Zniszczył mnie dzisiaj ten dojazd. Jak wyjeżdżałem była piękna pogoda, jak wracałem koszmar. Szosowe oponki + działający tylko przedni hamulec + śnieg, lód i błoto pośniegowe = stresujący powrót. Bałem się rozpędzić to też strasznie przemarzłem. Następna jazda chyba przy suchej nawierzchni i +10 stopniach ;)

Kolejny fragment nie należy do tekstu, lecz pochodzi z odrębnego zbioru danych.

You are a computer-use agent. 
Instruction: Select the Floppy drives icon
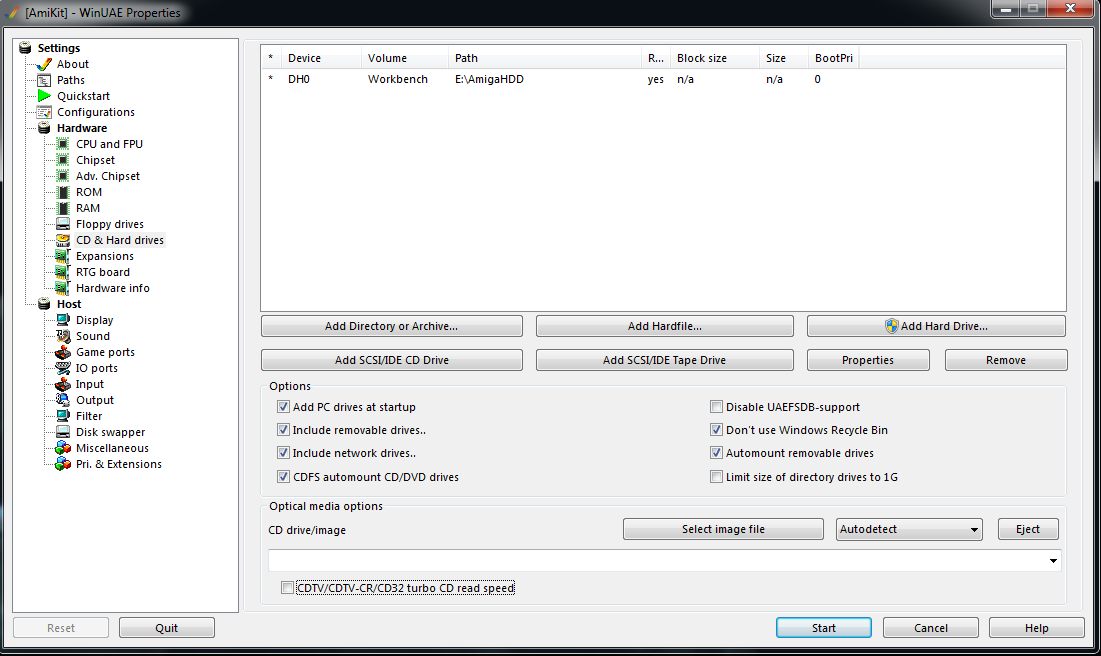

Po ostatnich uwagach postanowiłem przejechać się rowerem :) Szkolenie w centrum więc nie musiałem szukać miejsca parkingowego ani płacić za postój. W drodze powrotnej... odkręciła mi się kierownica od mostka, a nie miałem imbusów. Zdecydowanie urozmaiciło mi to jazdę :D
Na koniec roku postanowiłem skoczyć jeszcze do pracy rowerkiem. Rozleniwiłem się strasznie. Nie mam pod ręką dokładnych danych, ale rowerem do pracy dojeżdżałem ~100 razy, a autem ~115 wstyd :D Po otwarciu nowego odcinka obwodnicy śródmiejskiej oraz AOW ruch w mieście zdecydowanie zmalał, przynajmniej na moich trasach przez co autem w obie strony obracam w około 50 minut co daje mi spory zysk nad rowerem.
Roczek był udany, kilka udanych wypadów, kilka startów, trochę wycieczek. Na nowy rok czekają nowe wyzwania, zobaczymy jak to będzie. Nie będziemy też jeździć już jako Husaria Szosowa, ale jako Whirlpool LAS Helmets. Stare koszulki już tylko na treningach :)
Wszystkiego dobrego w Nowym Roku życzę wszystkim czytelnikom!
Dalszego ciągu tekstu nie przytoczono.